Direction → Reproduce verbatim the portion of the passage on Breton dance ballads that begins with "Beu’et parkeier ha" and ends with "tanning for it.".

One may note that a similar distinction may also be made with traditional «folk» material, which can roughly be divided into kan ha diskan dance songs, and ballads meant to be listened to at leisure. The kan ha diskan (so-called because two singers, or group of singers, relay each other at the end of each sentence to maintain the rhythm) frequently fulfils a function similar to that of broadsheets, commemorating important events or calling to action. These ballads were disseminated orally and memorised by dancing audiences; in the case of songs dealing with ongoing conflicts, stanzas could be added, omitted or reshaped in accordance with the course of events. The authors of the texts frequently use pseudonyms. Examples of this type of ballad dealing with the «remembrement rural» are Son an T.A.C.O. and Son an displanterien mein-bonn, both composed in 1974 by Pôtr Yann and sung by Pôtr Loeiz (two pseudonyms) on a record specially devoted to the issue of the levelling of the banks, «Nann d’an T.A.C.O» (Disque Mouez Breiz 45147).[7] Son an displanterien mein-bonn was still being sung at dances at the end of the decade, with a slightly modified text reflecting the relative success of the movement.


The characteristics of these modern kan ha diskan ballads agree with the description of the Breton «poésie populaire» made by the nineteenth-century collector Théodore Hersart de la Villemarqué:


Le rythme est comme l’aile du poète populaire [...]. Il ne pourrait composer sans fredonner un air qui lui donne la mesure. [...] La prosodie bretonne est donc fondée sur le mètre et la rime. Les vers s’assemblent de manière à former des distiques ou des quatrains généralement de mesure égale. Ces vers ont 3,5,6,7,8,9,12, et jusqu’à 13 et 15 syllabes Ceux de 12, comme en français, ont une césure au 6e pied; ceux de 13 syllabes, tantôt au 6e, tantôt au 7e; ceux de 15 au 8e. Chaque hémistiche, chaque vers, chaque strophe doit offrir un sens complet, et n’enjamber jamais sur l’hémistiche, le vers ou la strophe suivante. [...] Les rimes ne se croisent point [...]. En général elles satisfont l’oreille; quelquefois elles ne présentent qu’une simple assonance. [8]


Son an T.A.C.O., sung to a traditional tamm-kreiz tune, comprises 12 four-line strophes linked by rhyme or assonance; the lines are metrically regular, with eight or nine syllables per line. Son an displanterien mein-bonn, on a gavotte-type tune, comprises 19 couplets similarly linked by rhyme or assonance, with lines comprising between thirteen and fifteen syllables These texts were composed specifically to be danced to (which is not always the case: traditional gwerzioù, commemorative songs or laments, are frequently used as ‘`verbal material» when singers know the tune of a given dance-song but not the words); and though recorded on vinyl, cassette or c.d., their content is of immediate rather than long-term interest The tone is openly militant. Son an T.A.C.O. is a vitriolic attack; against the «remembrement rural», personified by the T.A.C.O., the Technocrate Araseur en Chef Officiel; Son an displanterien mein-bonn celebrates the heroic struggle of Breton farmers against officialdom, through the removal from the fields of the boundary stones. Both songs tell their story with a wealth of precise information: the number of people involved, their names, the villages concerned, and, in the case of Son an displanterien mein-bonn, the exact dates on which certain events happened. The farms deprived of water supplies because of the redistribution of land imposed by the T.A.C.O. are named as those of Le Bihan and of Fañch ar Floc’h of Kereffren at Landrevarzec (stanzas 6 and 7 of Son an T.A.C.O.): the uprooting of boundary markers takes place at Eskibien, Travrian (Trébrivan), Plourivo, Pont-ar-Veuzenn, Telgruc… The consequences of the levelling of the field banks by the T.A.C.O. is described with precision:


Foeltra ‘ra girjier, foeltra ra kleuniou,                He destroys hedges, he destroys field-banks,

Foeltret deg mil leo a gleuniou                     Ten thousand leagues of banks have been destroyed  [9]

Diskenn ‘ra douar d’ar stêriou                                The earth falls into the rivers

Mond a ra douar ‘mêz ar gwajou                   Water overflows from the streams

Diskenn ‘ra douar d’ar stêriou                                The earth falls into the rivers

Mond a ra douar ‘mêz ar gwajou                   Water overflows from the streams,

Beu’et parkeier ha kêriou.                                             Fields and towns are flooded

An Aotrou (ne) ra ket foultre kaer                    The Gentleman couldn’t care less

‘Benn ar fin kousto ker d’e ler.                          He will eventually get a good tanning for it.

Collected data:
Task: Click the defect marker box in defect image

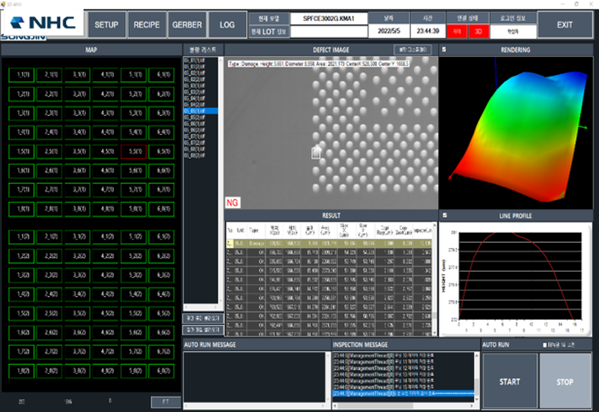Action: [316, 154]
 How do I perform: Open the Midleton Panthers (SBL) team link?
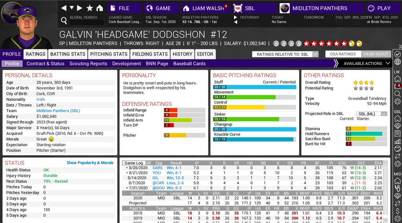(58, 111)
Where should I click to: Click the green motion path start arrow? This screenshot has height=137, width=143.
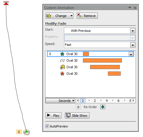26,132
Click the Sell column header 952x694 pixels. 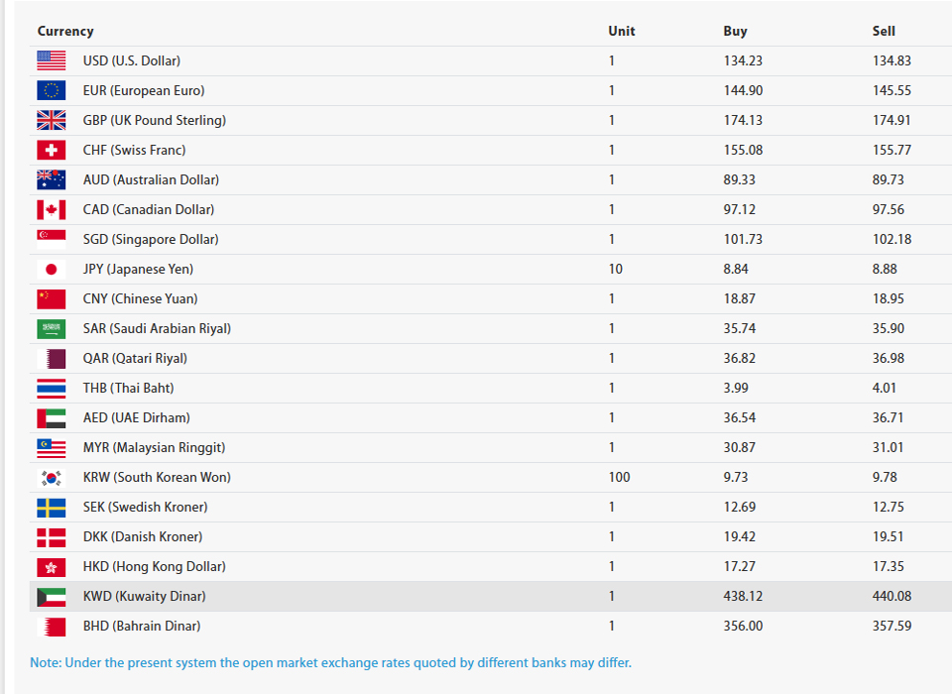[x=884, y=31]
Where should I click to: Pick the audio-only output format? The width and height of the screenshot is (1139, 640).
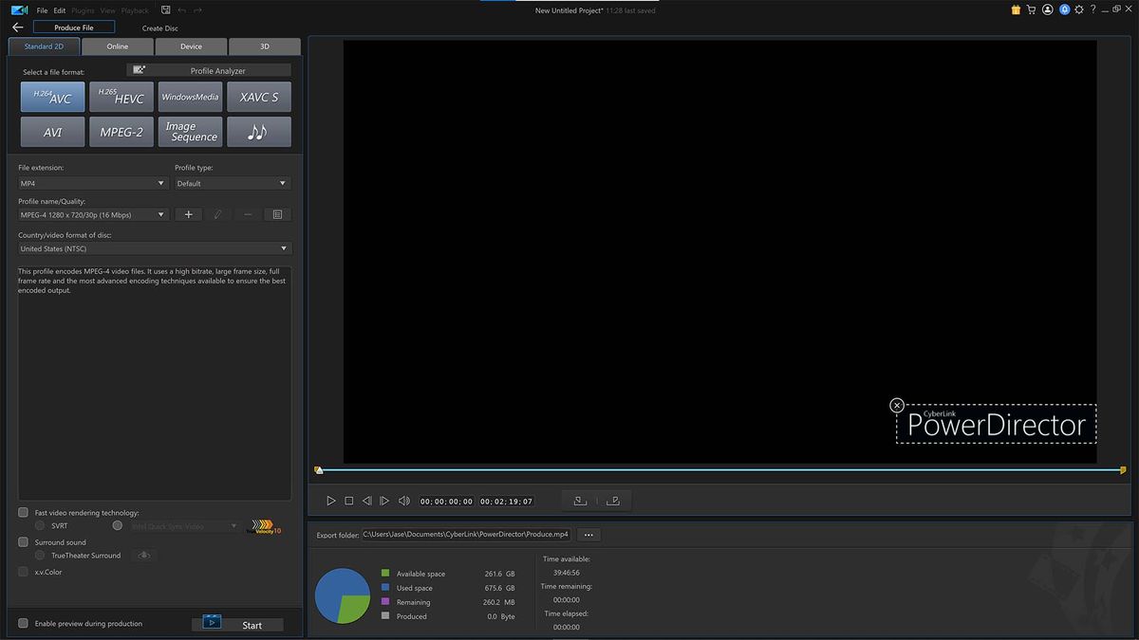(259, 131)
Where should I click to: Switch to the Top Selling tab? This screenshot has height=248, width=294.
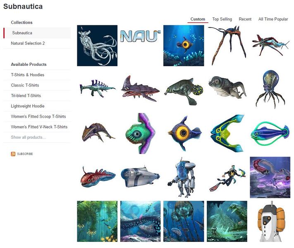pos(222,19)
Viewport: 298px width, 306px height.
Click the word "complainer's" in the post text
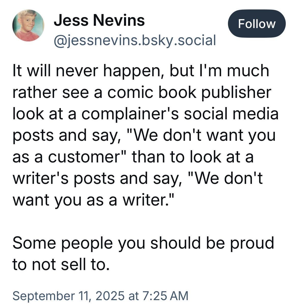click(x=130, y=114)
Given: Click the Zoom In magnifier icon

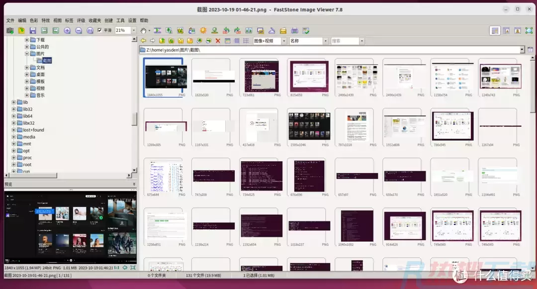Looking at the screenshot, I should point(67,31).
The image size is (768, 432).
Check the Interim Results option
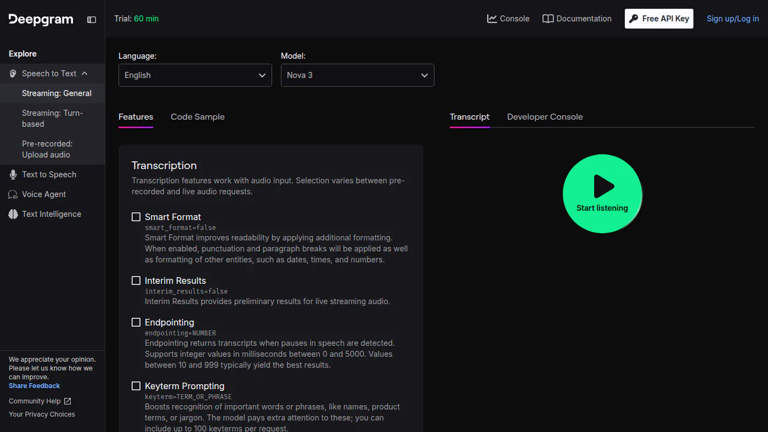[136, 280]
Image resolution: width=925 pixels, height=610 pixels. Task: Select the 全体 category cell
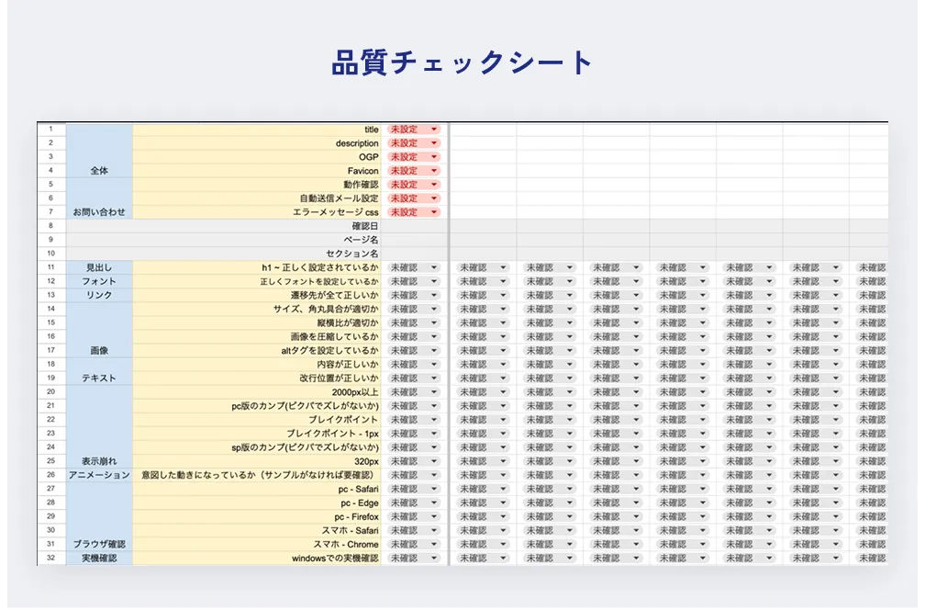(99, 171)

Solution for this exercise →
Beu’et parkeier ha kêriou.                                             Fields and towns are flooded

An Aotrou (ne) ra ket foultre kaer                    The Gentleman couldn’t care less

‘Benn ar fin kousto ker d’e ler.                          He will eventually get a good tanning for it.